Aufgabe: Entnehmen Sie die Zeilen von derjenigen, die „Casulas: quando tradição, arte“ enthält, bis einschließlich der letzten Zeile und geben Sie diese unverändert wieder.

Zu bearbeitende Zeilen:
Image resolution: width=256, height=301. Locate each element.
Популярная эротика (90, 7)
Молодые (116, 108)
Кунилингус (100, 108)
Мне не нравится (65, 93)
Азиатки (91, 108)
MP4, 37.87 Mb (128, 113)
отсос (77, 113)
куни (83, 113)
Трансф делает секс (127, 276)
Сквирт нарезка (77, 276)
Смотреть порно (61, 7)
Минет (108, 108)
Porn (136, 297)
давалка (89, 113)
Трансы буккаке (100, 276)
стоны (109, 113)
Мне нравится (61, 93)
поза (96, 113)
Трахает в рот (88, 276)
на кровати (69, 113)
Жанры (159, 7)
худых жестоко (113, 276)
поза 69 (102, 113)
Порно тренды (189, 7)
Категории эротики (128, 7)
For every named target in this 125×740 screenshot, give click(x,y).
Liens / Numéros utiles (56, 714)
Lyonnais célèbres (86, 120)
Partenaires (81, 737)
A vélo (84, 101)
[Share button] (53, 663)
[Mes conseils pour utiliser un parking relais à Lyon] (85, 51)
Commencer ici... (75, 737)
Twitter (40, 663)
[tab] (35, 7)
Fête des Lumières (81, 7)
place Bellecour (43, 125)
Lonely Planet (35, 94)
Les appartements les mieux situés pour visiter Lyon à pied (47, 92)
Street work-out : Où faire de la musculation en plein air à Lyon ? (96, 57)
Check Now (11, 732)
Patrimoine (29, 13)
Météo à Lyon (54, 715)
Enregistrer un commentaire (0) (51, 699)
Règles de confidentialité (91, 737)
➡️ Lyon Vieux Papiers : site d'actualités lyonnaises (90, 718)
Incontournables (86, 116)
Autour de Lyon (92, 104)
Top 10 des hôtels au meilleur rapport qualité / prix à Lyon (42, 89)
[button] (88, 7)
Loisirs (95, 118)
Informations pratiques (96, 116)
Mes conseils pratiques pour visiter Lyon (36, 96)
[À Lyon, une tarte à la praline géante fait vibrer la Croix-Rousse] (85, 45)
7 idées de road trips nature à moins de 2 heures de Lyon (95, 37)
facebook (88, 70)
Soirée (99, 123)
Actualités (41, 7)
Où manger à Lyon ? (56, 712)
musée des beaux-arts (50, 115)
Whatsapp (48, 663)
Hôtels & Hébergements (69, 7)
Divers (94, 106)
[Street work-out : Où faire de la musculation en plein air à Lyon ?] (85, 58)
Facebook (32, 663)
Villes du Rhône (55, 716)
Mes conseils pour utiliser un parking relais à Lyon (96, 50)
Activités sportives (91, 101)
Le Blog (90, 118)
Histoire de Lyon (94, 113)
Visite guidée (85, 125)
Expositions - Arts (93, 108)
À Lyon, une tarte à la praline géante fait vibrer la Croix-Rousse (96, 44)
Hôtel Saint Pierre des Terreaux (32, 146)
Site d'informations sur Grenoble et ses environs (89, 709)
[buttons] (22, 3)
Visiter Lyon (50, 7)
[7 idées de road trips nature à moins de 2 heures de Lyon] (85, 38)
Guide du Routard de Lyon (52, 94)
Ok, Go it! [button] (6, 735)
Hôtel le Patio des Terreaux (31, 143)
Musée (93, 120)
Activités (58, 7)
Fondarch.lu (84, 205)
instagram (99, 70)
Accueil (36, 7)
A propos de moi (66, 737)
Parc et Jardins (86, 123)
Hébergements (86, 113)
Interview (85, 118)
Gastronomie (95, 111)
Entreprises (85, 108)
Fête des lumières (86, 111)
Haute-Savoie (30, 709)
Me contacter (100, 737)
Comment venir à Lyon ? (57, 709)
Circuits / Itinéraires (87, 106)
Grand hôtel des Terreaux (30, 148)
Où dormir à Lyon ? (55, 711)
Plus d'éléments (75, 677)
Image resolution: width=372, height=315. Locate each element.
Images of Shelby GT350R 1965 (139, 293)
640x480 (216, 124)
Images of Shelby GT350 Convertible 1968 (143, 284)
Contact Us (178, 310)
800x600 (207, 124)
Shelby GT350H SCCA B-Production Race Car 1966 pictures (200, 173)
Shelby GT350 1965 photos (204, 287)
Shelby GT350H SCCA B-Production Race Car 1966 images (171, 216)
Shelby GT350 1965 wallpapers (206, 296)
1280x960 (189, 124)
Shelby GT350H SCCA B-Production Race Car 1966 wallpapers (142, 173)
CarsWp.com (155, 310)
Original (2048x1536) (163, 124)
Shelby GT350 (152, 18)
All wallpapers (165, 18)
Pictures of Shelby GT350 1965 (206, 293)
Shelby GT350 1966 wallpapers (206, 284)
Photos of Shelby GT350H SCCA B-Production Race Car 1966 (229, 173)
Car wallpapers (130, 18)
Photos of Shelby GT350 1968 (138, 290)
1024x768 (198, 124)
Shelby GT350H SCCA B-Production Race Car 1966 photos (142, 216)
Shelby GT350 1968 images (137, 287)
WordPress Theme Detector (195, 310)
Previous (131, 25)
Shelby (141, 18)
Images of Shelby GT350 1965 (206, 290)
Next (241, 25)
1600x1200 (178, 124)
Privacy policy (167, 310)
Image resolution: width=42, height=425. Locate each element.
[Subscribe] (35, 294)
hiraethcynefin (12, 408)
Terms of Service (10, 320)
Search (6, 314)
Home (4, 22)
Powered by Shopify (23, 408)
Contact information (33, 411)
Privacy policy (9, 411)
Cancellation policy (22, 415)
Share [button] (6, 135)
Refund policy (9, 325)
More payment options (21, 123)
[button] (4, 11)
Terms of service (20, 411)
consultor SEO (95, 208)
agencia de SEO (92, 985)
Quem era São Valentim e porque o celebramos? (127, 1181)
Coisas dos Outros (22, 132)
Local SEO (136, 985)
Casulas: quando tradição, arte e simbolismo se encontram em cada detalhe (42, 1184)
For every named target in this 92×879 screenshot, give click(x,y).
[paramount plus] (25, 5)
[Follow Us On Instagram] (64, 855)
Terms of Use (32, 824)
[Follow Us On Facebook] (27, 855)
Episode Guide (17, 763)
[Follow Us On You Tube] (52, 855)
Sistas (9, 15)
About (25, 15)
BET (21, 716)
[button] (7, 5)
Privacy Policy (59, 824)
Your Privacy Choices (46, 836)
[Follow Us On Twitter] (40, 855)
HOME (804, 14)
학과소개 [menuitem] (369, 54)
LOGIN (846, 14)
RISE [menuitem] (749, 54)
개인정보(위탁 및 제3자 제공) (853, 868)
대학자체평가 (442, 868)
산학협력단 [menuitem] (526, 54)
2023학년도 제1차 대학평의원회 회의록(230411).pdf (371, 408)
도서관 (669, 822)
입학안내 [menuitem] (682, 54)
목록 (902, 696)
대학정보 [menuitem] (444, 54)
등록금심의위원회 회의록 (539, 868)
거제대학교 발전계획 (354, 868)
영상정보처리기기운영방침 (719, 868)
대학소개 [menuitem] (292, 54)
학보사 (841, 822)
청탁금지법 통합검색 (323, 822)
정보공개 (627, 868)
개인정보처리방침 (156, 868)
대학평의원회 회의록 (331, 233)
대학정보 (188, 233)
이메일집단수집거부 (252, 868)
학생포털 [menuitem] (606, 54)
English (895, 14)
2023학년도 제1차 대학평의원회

Richtige Antwort:
Casulas: quando tradição, arte e simbolismo se encontram em cada detalhe (42, 1184)
For every named target in this 92×879 screenshot, give click(x,y).
[paramount plus] (25, 5)
[Follow Us On Instagram] (64, 855)
Terms of Use (32, 824)
[Follow Us On Facebook] (27, 855)
Episode Guide (17, 763)
[Follow Us On You Tube] (52, 855)
Sistas (9, 15)
About (25, 15)
BET (21, 716)
[button] (7, 5)
Privacy Policy (59, 824)
Your Privacy Choices (46, 836)
[Follow Us On Twitter] (40, 855)
HOME (804, 14)
학과소개 [menuitem] (369, 54)
LOGIN (846, 14)
RISE [menuitem] (749, 54)
개인정보(위탁 및 제3자 제공) (853, 868)
대학자체평가 (442, 868)
산학협력단 [menuitem] (526, 54)
2023학년도 제1차 대학평의원회 회의록(230411).pdf (371, 408)
도서관 (669, 822)
입학안내 [menuitem] (682, 54)
목록 (902, 696)
대학정보 [menuitem] (444, 54)
등록금심의위원회 회의록 (539, 868)
거제대학교 발전계획 (354, 868)
영상정보처리기기운영방침 (719, 868)
대학소개 [menuitem] (292, 54)
학보사 (841, 822)
청탁금지법 통합검색 (323, 822)
정보공개 (627, 868)
개인정보처리방침 (156, 868)
대학평의원회 회의록 (331, 233)
대학정보 (188, 233)
이메일집단수집거부 (252, 868)
학생포털 [menuitem] (606, 54)
English (895, 14)
2023학년도 제1차 대학평의원회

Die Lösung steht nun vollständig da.